9 Pediatric Emergency Essentials
Special care required
Of course, pediatricians aren't the only doctors qualified to care for children in an emergency -- all types of ER docs save kids' lives every day. But problems can arise when someone isn't used to seeing kids and has an adult patient as his or her point of reference, says Laura Fitzmaurice, M.D., a pediatric emergency physician at Children's Mercy Hospitals and Clinics in Kansas City, MO. "He could miss the red flag that tells him 'I need to do more.' Or he could miss things that are more common in children."
That's because kids aren't just miniature adults -- research shows they react differently to illness, injury, and treatment, says Steven Krug, M.D., head of emergency medicine at Children's Memorial Hospital in Chicago. Their body temperatures can rise more quickly, and their fevers are more difficult to bring down. Illnesses, including infections like meningitis, tend to come on more suddenly and progress more rapidly than in adults. This means extremely ill kids can look and act as if they are not that sick, but then deteriorate quickly. And because children are also more vulnerable to toxins and have smaller blood volumes, even small amounts of blood loss can lead rapidly to shock or even death, say Dr. Krug. Add the fact that many are too young to explain exactly what hurts or how they feel, and it's easy to see how mistakes can be made and symptoms missed. Case in point: When researchers at Iowa Methodist Medical Center evaluated patient care at a community hospital for six months, they found that the staff overlooked 18 percent of pediatric trauma injuries.

**Dataset**:
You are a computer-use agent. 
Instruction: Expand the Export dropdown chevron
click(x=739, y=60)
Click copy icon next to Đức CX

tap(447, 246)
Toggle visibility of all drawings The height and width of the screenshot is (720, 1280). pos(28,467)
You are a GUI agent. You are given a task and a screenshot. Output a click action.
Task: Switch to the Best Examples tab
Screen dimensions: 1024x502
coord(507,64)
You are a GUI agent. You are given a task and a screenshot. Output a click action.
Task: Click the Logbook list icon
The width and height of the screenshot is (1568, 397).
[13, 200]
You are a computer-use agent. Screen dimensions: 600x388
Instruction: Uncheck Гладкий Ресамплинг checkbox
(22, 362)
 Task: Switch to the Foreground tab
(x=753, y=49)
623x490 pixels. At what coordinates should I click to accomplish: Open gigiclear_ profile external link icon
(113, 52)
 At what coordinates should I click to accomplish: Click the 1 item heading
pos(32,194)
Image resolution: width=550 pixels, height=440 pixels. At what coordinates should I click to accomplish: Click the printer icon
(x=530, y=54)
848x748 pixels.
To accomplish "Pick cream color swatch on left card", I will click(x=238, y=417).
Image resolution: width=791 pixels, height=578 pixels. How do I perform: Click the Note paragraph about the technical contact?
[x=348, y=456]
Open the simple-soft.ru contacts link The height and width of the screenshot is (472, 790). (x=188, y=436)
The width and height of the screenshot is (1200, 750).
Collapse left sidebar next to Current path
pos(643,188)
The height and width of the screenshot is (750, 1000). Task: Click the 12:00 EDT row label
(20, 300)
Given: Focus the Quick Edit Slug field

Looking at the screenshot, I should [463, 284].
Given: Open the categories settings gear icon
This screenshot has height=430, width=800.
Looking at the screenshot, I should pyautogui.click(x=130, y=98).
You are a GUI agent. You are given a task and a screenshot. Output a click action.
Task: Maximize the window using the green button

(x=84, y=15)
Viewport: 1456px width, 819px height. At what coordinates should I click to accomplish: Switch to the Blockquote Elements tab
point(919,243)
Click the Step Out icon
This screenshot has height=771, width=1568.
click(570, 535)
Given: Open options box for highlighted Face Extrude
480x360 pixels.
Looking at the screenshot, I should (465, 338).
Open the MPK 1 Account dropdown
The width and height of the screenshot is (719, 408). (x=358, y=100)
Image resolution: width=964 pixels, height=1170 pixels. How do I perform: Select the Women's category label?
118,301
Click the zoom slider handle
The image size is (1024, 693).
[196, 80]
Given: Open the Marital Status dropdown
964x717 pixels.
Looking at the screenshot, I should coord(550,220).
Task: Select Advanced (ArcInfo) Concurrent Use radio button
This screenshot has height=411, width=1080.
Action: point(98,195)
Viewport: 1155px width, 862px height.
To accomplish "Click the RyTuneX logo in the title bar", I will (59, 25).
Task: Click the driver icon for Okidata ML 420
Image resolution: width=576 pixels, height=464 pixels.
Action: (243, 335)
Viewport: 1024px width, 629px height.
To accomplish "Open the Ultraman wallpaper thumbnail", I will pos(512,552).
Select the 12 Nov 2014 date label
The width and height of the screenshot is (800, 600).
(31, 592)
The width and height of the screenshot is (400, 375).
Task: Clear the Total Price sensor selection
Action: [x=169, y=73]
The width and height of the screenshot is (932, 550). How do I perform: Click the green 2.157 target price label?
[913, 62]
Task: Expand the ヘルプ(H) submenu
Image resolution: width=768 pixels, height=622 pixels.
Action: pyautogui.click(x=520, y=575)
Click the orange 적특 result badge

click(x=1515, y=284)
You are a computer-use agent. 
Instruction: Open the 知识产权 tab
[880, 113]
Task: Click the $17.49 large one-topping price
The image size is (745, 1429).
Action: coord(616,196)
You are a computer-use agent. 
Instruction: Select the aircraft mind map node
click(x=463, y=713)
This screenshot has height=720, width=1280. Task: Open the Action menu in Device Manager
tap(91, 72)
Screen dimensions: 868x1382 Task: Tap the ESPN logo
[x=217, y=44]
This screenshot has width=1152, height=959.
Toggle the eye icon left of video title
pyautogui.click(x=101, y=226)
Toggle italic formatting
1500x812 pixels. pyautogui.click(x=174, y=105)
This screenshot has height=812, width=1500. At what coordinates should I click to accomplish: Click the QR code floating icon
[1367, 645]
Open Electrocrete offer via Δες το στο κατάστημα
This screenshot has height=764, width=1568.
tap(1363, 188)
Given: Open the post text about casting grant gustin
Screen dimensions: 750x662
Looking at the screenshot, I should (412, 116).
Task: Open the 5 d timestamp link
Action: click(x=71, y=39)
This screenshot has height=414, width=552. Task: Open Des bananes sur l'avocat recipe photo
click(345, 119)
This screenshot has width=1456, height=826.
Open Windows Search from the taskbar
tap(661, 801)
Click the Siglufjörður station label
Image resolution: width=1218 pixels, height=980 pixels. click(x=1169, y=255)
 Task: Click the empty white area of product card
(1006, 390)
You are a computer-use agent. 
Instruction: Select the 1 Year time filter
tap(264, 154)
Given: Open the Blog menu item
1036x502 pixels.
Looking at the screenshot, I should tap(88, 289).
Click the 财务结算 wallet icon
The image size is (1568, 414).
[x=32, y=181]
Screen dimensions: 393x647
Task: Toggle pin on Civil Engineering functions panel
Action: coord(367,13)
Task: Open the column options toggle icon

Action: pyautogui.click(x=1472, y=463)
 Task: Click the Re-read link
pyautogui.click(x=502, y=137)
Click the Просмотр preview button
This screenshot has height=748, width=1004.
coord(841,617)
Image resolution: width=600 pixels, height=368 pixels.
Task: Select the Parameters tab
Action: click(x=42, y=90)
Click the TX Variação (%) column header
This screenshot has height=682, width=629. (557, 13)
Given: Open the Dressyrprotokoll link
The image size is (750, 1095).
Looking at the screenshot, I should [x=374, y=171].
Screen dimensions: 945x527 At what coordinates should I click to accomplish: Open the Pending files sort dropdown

**Exercise details**:
Resume the text on pediatric emergency care after its last sentence. The records are separate material, unrelated to the text.

**Solved problem**:
Mariah Spry, a mom from Dayton, NV, experienced her own near miss. Her daughter Avery has a gastrointestinal disorder, so when the then 2-year-old threw up repeatedly and became lethargic, Spry was alarmed. On the advice of her doctor, Spry drove her to the closest local ER, half an hour away. Avery seemed a little drowsy, but the nurse who saw her didn't think any immediate tests were necessary. Although Spry explained that Avery had a history of hypoglycemia, a condition in which blood sugar can drop dangerously, she still had to insist on the blood screen before it was ordered. The test showed Avery was on the brink of a hypoglycemic coma.
Even when the staff took action, things didn't go well. It took another ER nurse two hours and 15 tries to insert an IV in the dehydrated child, despite Spry's pleas to the staff to call a pediatrician and get special equipment from the hospital's pediatric floor. Although inserting an IV line is a basic and often essential emergency procedure, it can be especially difficult in children, who not only have small veins (quickly made smaller when they're dehydrated), but who also are usually wriggling and crying. "I think it's one of the most difficult jobs," says Corey McLeod, M.D., an ER doc at the Mad River Community Hospital in Arcata, CA. And it's only made harder when the staff hasn't had enough opportunity to practice.